Bisnis.com
Epaper Bisnis Indonesia BIGStore Koran Bisnis Indonesia Bisnis Indonesia Group

LAPORAN DARI LONDON : Ini Paparan Menhub di Sidang Majelis IMO

Menteri Perhubungan Budi Karya Sumadi menuturkan IMO memberikan kontribusi besar terhadap upaya mewujudkan keselamatan dan keamanan maritim dunia.
Ana Noviani
Ana Noviani - Bisnis.com 27 November 2019  |  12:49 WIB
Menteri Perhubungan Budi Karya Sumadi di sela-sela Sidang Majelis International Maritime Organization (IMO) ke-31 di London, Inggris, Selasa (26/11/2019). BISNIS - Istimewa
Menteri Perhubungan Budi Karya Sumadi di sela-sela Sidang Majelis International Maritime Organization (IMO) ke-31 di London, Inggris, Selasa (26/11/2019).

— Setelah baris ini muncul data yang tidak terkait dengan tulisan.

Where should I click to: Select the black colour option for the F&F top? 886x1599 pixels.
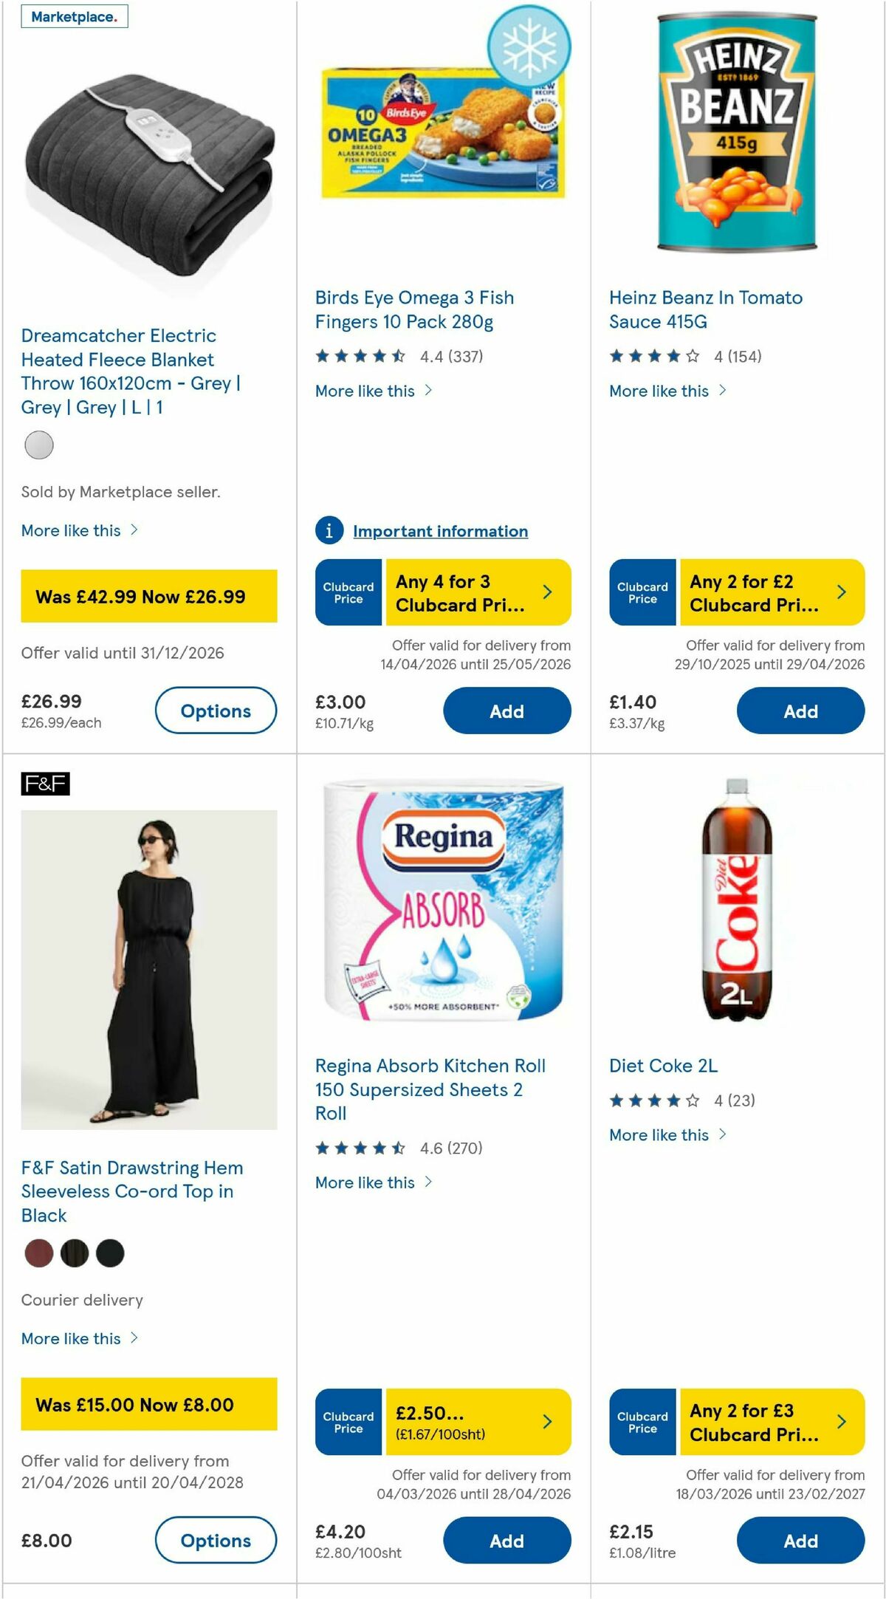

BISNIS - Istimewa

Bisnis.com, LONDON - Indonesia menegaskan komitmen untuk menciptakan pelayaran yang selamat, aman, dan berwawasan lingkungan di Sidang Majelis International Maritime Organization (IMO) ke-31 di London, Inggris.

Menteri Perhubungan Budi Karya Sumadi menuturkan IMO memberikan kontribusi besar terhadap upaya mewujudkan keselamatan dan keamanan maritim dunia. IMO, lanjutnya, juga mendorong masyarakat maritim internasional untuk melindungi masa depan laut yang merupakan warisan bersama.

Budi menegaskan Indonesia akan terus mendukung IMO dalam mengimplementasikan rencana strategis dan program-program mendatang.

Hal itu memungkinkan IMO dapat secara optimal memimpin seluruh anggotanya dalam upaya mewujudkan terciptanya keseimbangan antara kebutuhan untuk pembangunan ekonomi, fasilitasi perdagangan internasional, keselamatan, keamanan dan juga perlindungan lingkungan dari pelayaran internasional.

Alasannya, kegiatan pelayaran melalui laut telah memungkinkan perdagangan dan perekonomian global berkembang secara signifikan sehingga memungkinkan banyak negara, termasuk Indonesia untuk mengembangkan dan meningkatkan kondisi sosial ekonomi.

"Indonesia sudah jadi anggota IMO sejak 1961 dan anggota Dewan yang berdedikasi sejak 1973. Kami telah dan akan terus secara aktif mengambil bagian dalam meningkatkan implementasi konvensi, standar, dan pedoman IMO," ucapnya di Sidang Majelis IMO ke-31 di London, Selasa (26/11/2019).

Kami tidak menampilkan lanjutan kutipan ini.